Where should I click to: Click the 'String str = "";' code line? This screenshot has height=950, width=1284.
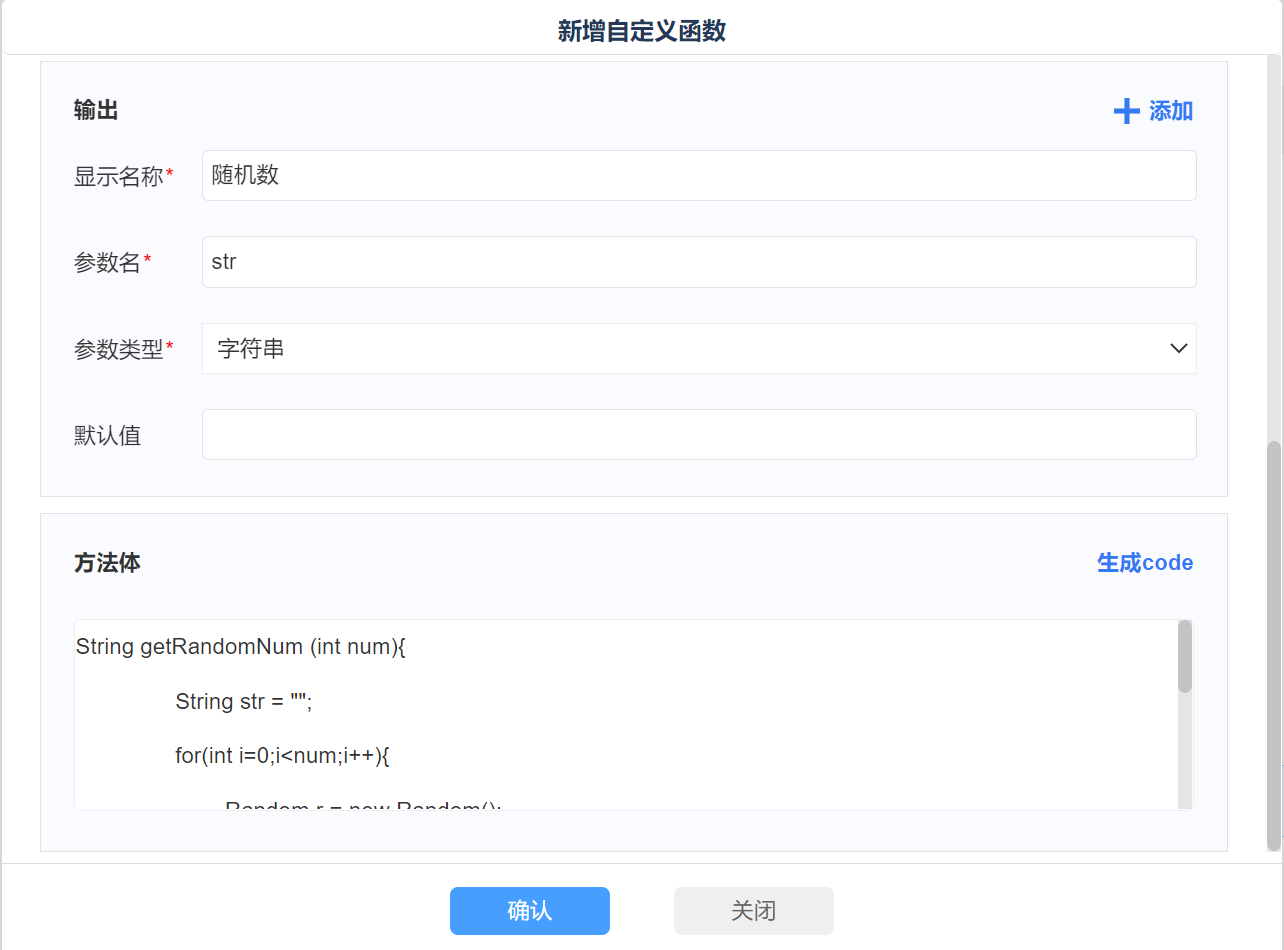[244, 702]

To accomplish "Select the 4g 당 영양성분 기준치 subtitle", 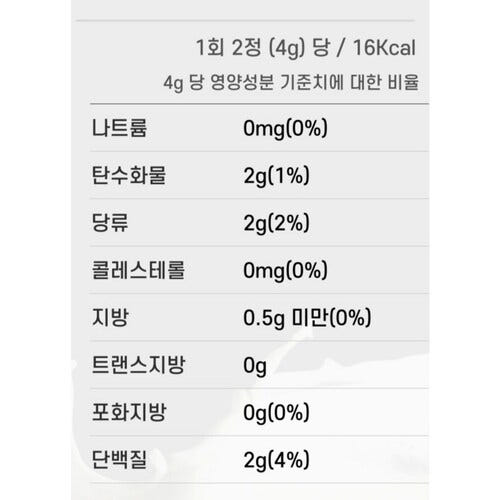I will pos(291,82).

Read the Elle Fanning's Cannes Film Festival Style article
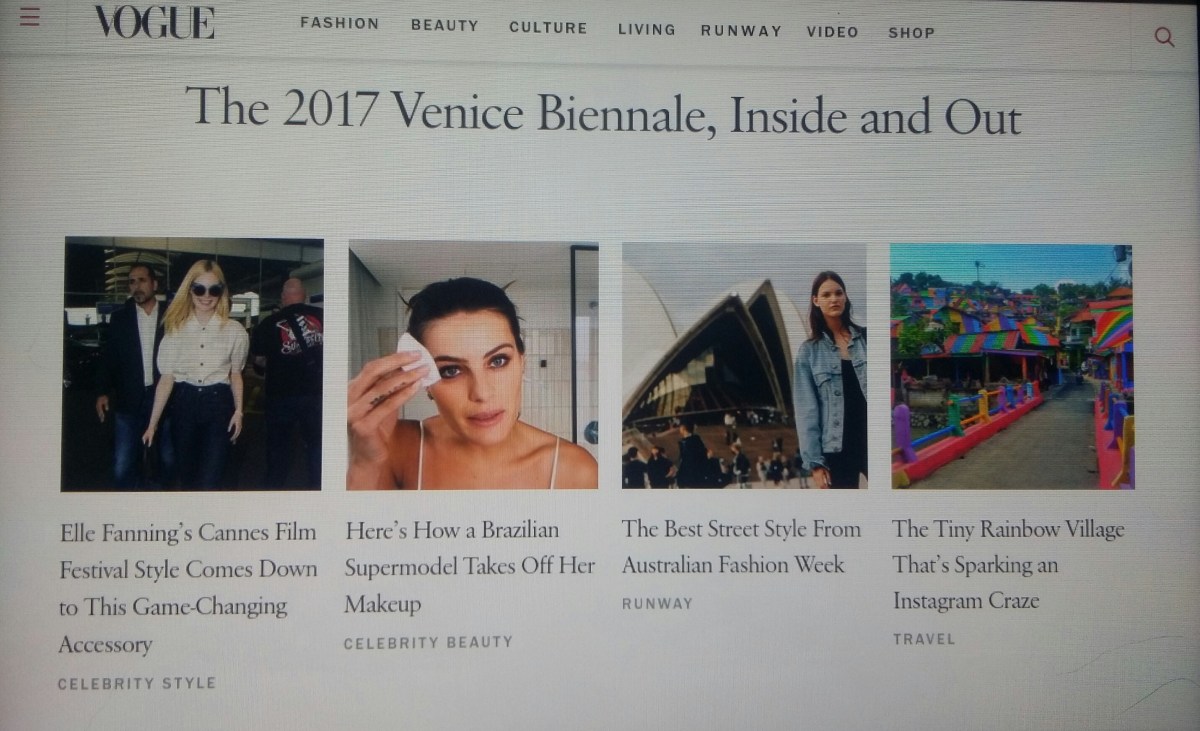pyautogui.click(x=188, y=588)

Exercise details: Pictures are not part of the copy; reproduce exactly and only the lines from the line containing "Read the Elle" through the end of the listing.

Written solution:
Read the Elle Fanning's Cannes Film Festival Style article
pyautogui.click(x=188, y=588)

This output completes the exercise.